-- Problem to work on --
Can you rewrite the rows below, swapping "Where should I click to" for "Where do I click to" everywhere it appears and leaving everything else unchanged?

(Data extracted from a collection)

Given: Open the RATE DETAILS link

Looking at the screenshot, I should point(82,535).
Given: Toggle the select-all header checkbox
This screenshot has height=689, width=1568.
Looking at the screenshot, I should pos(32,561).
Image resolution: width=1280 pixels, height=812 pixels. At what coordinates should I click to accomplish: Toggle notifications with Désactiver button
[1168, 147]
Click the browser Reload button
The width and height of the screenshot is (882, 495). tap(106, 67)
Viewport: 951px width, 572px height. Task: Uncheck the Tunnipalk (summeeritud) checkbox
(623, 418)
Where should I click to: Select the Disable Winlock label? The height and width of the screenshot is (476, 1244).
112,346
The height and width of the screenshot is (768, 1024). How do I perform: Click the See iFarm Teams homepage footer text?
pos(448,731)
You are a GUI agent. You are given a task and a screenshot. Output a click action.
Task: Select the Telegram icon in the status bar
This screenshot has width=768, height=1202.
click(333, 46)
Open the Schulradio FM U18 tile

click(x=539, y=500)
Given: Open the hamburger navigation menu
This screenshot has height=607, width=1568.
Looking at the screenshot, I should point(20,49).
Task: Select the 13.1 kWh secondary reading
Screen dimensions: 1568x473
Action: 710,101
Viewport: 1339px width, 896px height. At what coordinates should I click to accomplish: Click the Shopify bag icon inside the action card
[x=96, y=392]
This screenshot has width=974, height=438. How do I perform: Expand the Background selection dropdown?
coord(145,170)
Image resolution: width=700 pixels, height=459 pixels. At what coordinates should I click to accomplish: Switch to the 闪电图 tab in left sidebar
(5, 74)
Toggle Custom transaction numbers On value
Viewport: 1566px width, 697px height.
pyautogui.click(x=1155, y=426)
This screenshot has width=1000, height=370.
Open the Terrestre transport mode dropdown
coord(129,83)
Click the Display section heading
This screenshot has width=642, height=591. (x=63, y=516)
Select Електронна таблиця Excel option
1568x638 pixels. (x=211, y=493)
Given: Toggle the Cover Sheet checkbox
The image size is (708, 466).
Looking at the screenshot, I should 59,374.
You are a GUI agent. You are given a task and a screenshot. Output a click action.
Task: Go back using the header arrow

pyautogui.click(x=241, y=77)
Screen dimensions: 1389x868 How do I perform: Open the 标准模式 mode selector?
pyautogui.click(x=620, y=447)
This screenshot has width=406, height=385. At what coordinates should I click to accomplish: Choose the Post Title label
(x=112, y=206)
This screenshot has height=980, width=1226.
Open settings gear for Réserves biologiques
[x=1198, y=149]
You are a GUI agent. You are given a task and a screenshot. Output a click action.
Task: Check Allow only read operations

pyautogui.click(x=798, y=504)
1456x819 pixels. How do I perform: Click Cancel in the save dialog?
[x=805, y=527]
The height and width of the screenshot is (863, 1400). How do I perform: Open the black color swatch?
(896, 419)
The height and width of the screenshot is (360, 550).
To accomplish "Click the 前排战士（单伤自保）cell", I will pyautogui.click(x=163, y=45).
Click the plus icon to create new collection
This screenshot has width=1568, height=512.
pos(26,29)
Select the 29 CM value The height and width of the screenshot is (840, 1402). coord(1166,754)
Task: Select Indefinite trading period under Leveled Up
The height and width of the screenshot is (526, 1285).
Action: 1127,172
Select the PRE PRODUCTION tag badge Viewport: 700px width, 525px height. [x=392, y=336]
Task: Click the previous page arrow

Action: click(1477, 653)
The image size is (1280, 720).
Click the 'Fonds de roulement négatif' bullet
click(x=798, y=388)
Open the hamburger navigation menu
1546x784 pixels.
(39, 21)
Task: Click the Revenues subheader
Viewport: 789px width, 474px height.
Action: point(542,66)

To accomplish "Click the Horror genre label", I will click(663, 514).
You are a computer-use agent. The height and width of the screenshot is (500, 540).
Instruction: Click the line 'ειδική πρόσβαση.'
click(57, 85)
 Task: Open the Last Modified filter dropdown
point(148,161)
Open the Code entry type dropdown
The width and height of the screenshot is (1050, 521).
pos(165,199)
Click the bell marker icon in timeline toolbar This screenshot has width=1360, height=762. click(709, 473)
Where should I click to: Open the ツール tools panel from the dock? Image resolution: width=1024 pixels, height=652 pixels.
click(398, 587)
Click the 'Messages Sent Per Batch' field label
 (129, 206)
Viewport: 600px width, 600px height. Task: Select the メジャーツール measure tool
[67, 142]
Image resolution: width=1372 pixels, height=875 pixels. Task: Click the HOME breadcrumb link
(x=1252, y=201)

-- Solution for this exercise --
Given: Open the RATE DETAILS link

Looking at the screenshot, I should point(82,535).
Given: Toggle the select-all header checkbox
This screenshot has height=689, width=1568.
Looking at the screenshot, I should pos(32,561).
Image resolution: width=1280 pixels, height=812 pixels. At what coordinates should I click to accomplish: Toggle notifications with Désactiver button
[1168, 147]
Click the browser Reload button
The width and height of the screenshot is (882, 495). tap(106, 67)
Viewport: 951px width, 572px height. Task: Uncheck the Tunnipalk (summeeritud) checkbox
(623, 418)
Where do I click to: Select the Disable Winlock label? The height and width of the screenshot is (476, 1244).
112,346
The height and width of the screenshot is (768, 1024). How do I perform: Click the See iFarm Teams homepage footer text?
pos(448,731)
You are a GUI agent. You are given a task and a screenshot. Output a click action.
Task: Select the Telegram icon in the status bar
This screenshot has width=768, height=1202.
click(333, 46)
Open the Schulradio FM U18 tile

click(x=539, y=500)
Given: Open the hamburger navigation menu
This screenshot has height=607, width=1568.
Looking at the screenshot, I should point(20,49).
Task: Select the 13.1 kWh secondary reading
Screen dimensions: 1568x473
Action: 710,101
Viewport: 1339px width, 896px height. At what coordinates should I click to accomplish: Click the Shopify bag icon inside the action card
[x=96, y=392]
This screenshot has width=974, height=438. How do I perform: Expand the Background selection dropdown?
coord(145,170)
Image resolution: width=700 pixels, height=459 pixels. At what coordinates should I click to accomplish: Switch to the 闪电图 tab in left sidebar
(5, 74)
Toggle Custom transaction numbers On value
Viewport: 1566px width, 697px height.
pyautogui.click(x=1155, y=426)
This screenshot has width=1000, height=370.
Open the Terrestre transport mode dropdown
coord(129,83)
Click the Display section heading
This screenshot has width=642, height=591. (x=63, y=516)
Select Електронна таблиця Excel option
1568x638 pixels. (x=211, y=493)
Given: Toggle the Cover Sheet checkbox
The image size is (708, 466).
Looking at the screenshot, I should 59,374.
You are a GUI agent. You are given a task and a screenshot. Output a click action.
Task: Go back using the header arrow

pyautogui.click(x=241, y=77)
Screen dimensions: 1389x868 How do I perform: Open the 标准模式 mode selector?
pyautogui.click(x=620, y=447)
This screenshot has width=406, height=385. At what coordinates should I click to accomplish: Choose the Post Title label
(x=112, y=206)
This screenshot has height=980, width=1226.
Open settings gear for Réserves biologiques
[x=1198, y=149]
You are a GUI agent. You are given a task and a screenshot. Output a click action.
Task: Check Allow only read operations

pyautogui.click(x=798, y=504)
1456x819 pixels. How do I perform: Click Cancel in the save dialog?
[x=805, y=527]
The height and width of the screenshot is (863, 1400). How do I perform: Open the black color swatch?
(896, 419)
The height and width of the screenshot is (360, 550).
To accomplish "Click the 前排战士（单伤自保）cell", I will pyautogui.click(x=163, y=45).
Click the plus icon to create new collection
This screenshot has width=1568, height=512.
pos(26,29)
Select the 29 CM value The height and width of the screenshot is (840, 1402). coord(1166,754)
Task: Select Indefinite trading period under Leveled Up
The height and width of the screenshot is (526, 1285).
Action: 1127,172
Select the PRE PRODUCTION tag badge Viewport: 700px width, 525px height. [x=392, y=336]
Task: Click the previous page arrow

Action: click(1477, 653)
The image size is (1280, 720).
Click the 'Fonds de roulement négatif' bullet
click(x=798, y=388)
Open the hamburger navigation menu
1546x784 pixels.
(39, 21)
Task: Click the Revenues subheader
Viewport: 789px width, 474px height.
Action: point(542,66)

To accomplish "Click the Horror genre label", I will click(663, 514).
You are a computer-use agent. The height and width of the screenshot is (500, 540).
Instruction: Click the line 'ειδική πρόσβαση.'
click(57, 85)
 Task: Open the Last Modified filter dropdown
point(148,161)
Open the Code entry type dropdown
The width and height of the screenshot is (1050, 521).
pos(165,199)
Click the bell marker icon in timeline toolbar This screenshot has width=1360, height=762. click(709, 473)
Where do I click to: Open the ツール tools panel from the dock? Image resolution: width=1024 pixels, height=652 pixels.
click(398, 587)
Click the 'Messages Sent Per Batch' field label
 (129, 206)
Viewport: 600px width, 600px height. Task: Select the メジャーツール measure tool
[67, 142]
Image resolution: width=1372 pixels, height=875 pixels. Task: Click the HOME breadcrumb link
(x=1252, y=201)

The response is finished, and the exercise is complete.